**GOAL OF THE EXERCISE:**
As you restate the entries, keep every word intact and leave out whatever images they hold.

**DATASET RECORDS:**
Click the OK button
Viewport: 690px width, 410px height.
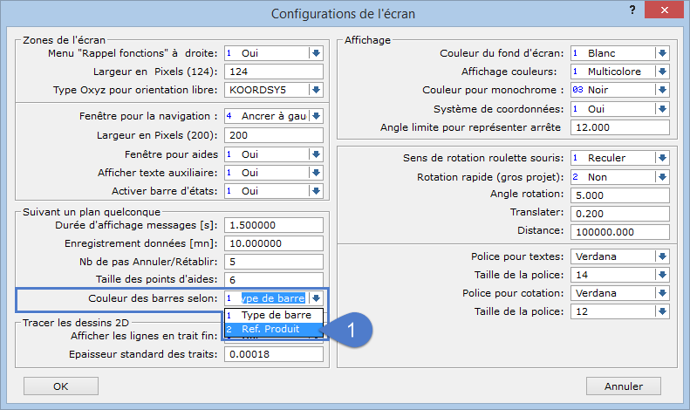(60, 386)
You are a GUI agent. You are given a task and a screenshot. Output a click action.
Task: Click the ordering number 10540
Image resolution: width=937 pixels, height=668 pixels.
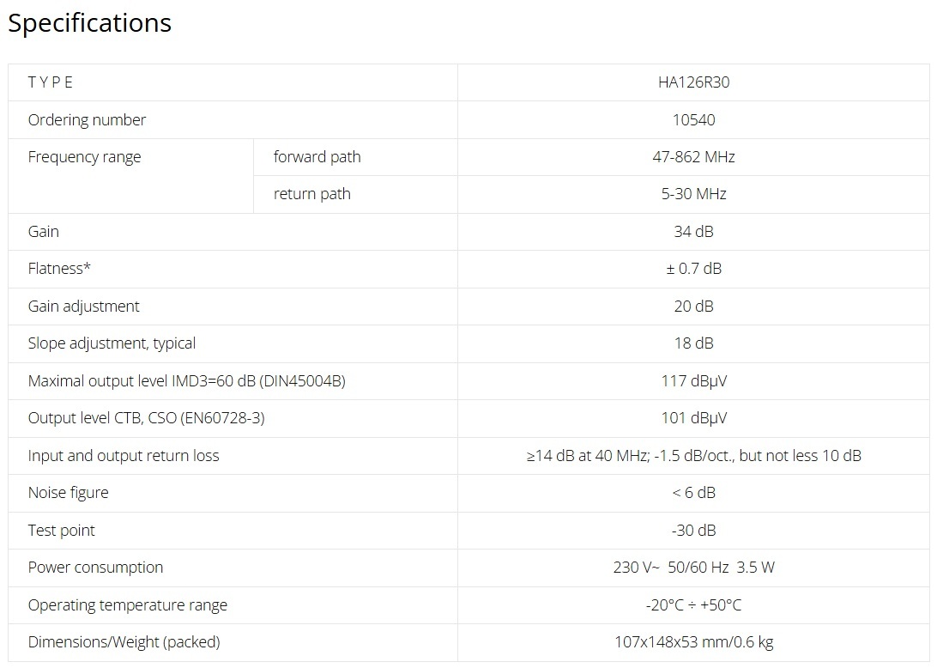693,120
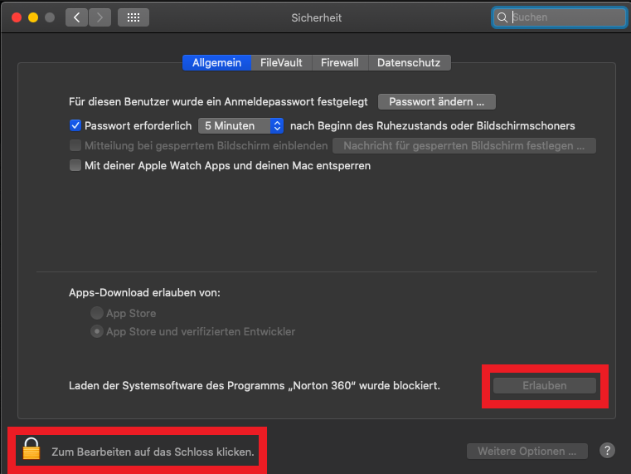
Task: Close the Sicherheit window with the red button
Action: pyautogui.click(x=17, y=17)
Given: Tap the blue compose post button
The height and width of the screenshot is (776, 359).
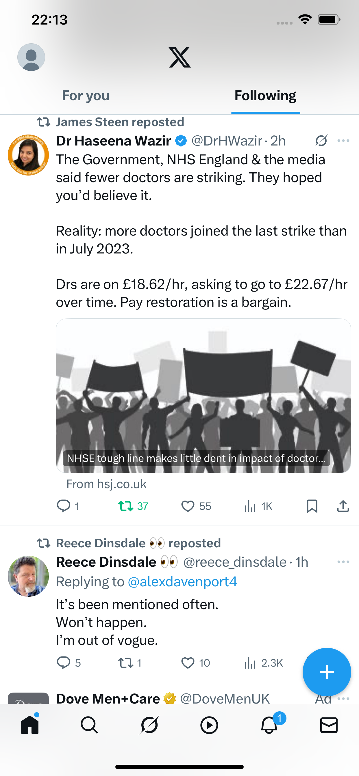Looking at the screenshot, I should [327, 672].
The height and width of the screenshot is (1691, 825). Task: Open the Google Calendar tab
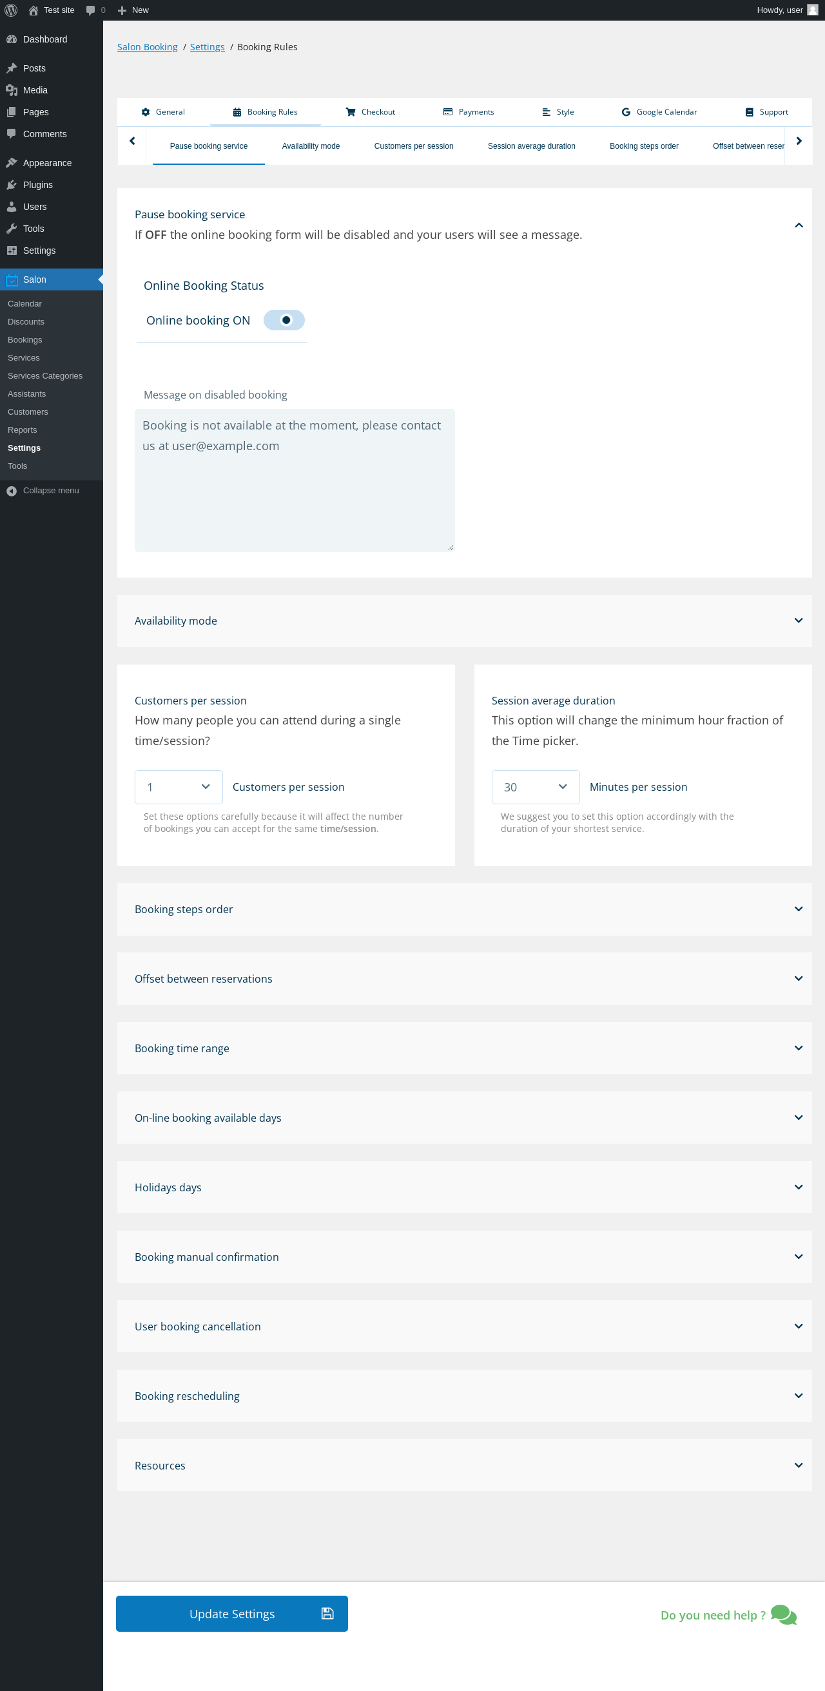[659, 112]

**PROBLEM SOLUTION:**
Click the OK button
Viewport: 690px width, 410px height.
(60, 386)
You are a GUI agent. You are given a task and a screenshot. Output a click action.
Task: Click the ordering number 10540
Image resolution: width=937 pixels, height=668 pixels.
693,120
Task: Close the Sicherheit window with the red button
Action: pyautogui.click(x=17, y=17)
Given: Tap the blue compose post button
The height and width of the screenshot is (776, 359).
Looking at the screenshot, I should [327, 672].
The height and width of the screenshot is (1691, 825). Task: Open the Google Calendar tab
[659, 112]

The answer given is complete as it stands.